*Task prompt*.
Go through the records below and count every line containing "computer". Reply with the count alone.

━━━ Data provided ━━━

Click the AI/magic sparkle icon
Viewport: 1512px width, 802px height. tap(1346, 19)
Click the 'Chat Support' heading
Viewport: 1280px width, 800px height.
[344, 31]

━━━
━━━ Data provided ━━━

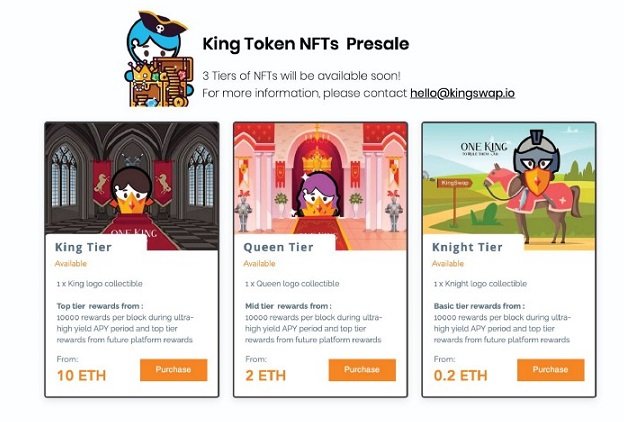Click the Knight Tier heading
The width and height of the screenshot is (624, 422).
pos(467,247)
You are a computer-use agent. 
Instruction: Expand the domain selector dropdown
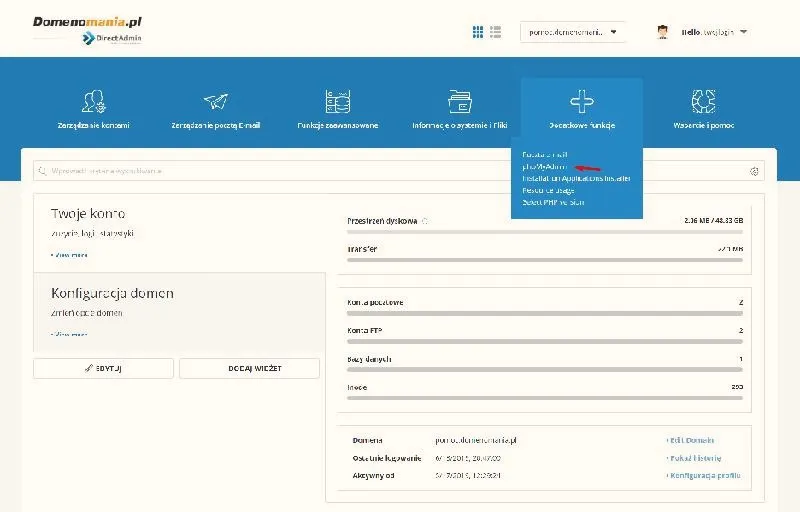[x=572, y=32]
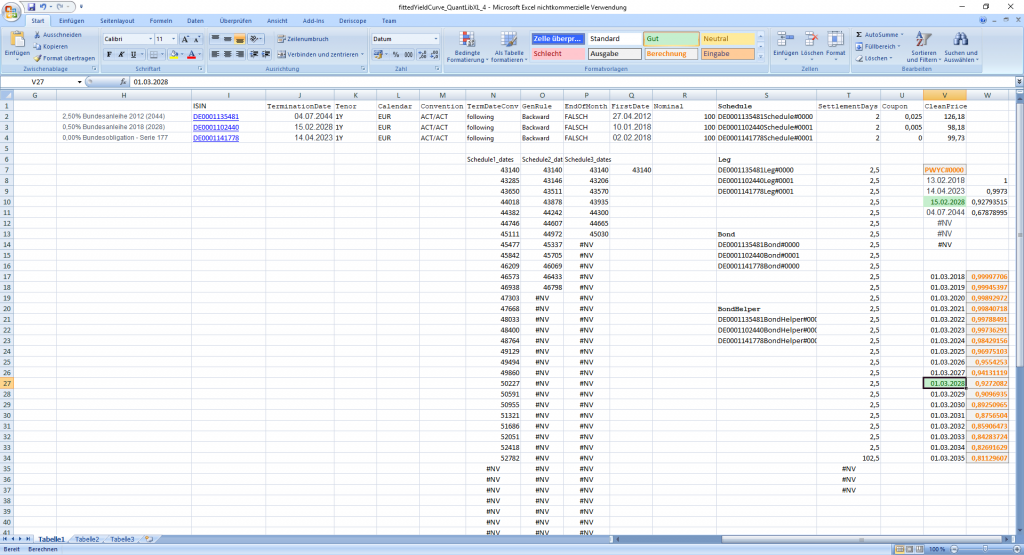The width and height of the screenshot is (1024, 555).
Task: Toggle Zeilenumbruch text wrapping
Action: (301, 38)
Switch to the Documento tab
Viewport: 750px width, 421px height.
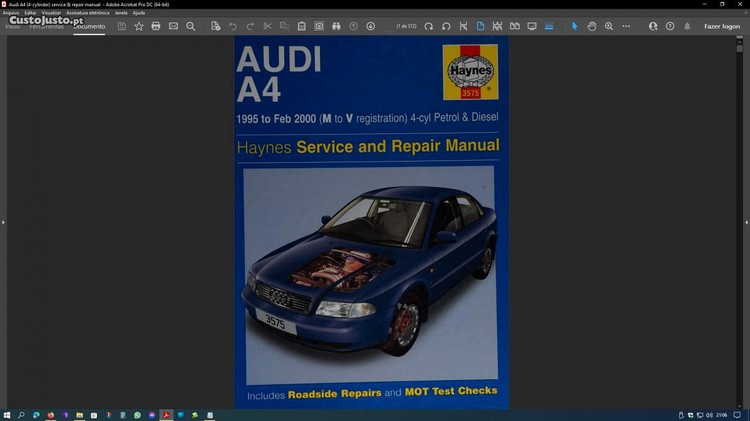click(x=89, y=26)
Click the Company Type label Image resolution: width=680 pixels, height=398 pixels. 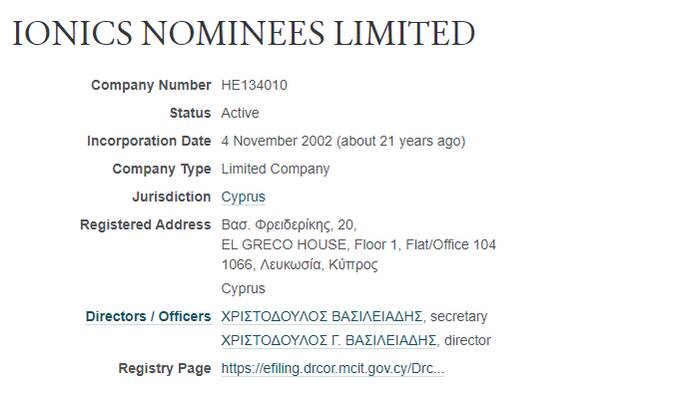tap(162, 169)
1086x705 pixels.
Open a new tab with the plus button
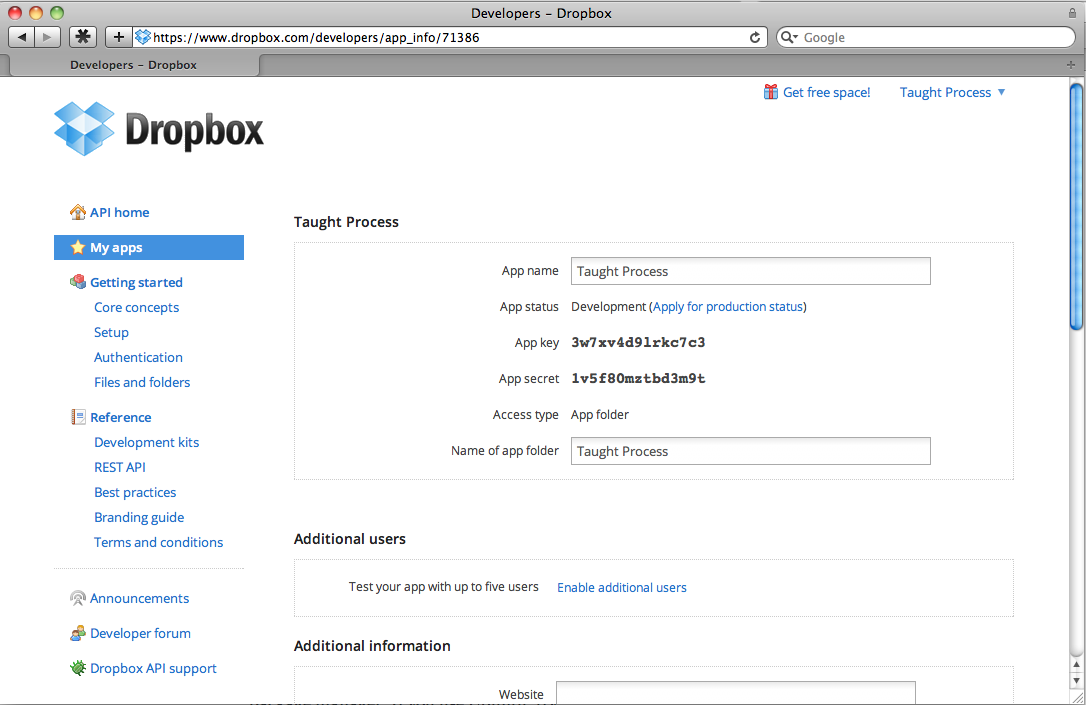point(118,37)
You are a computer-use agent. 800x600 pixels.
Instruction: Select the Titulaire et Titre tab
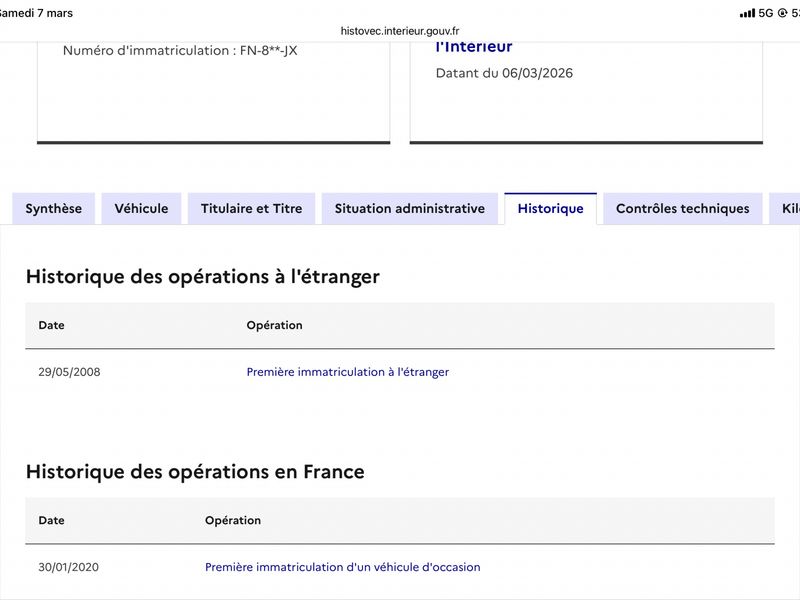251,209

━━━

*Exercise solution*.
2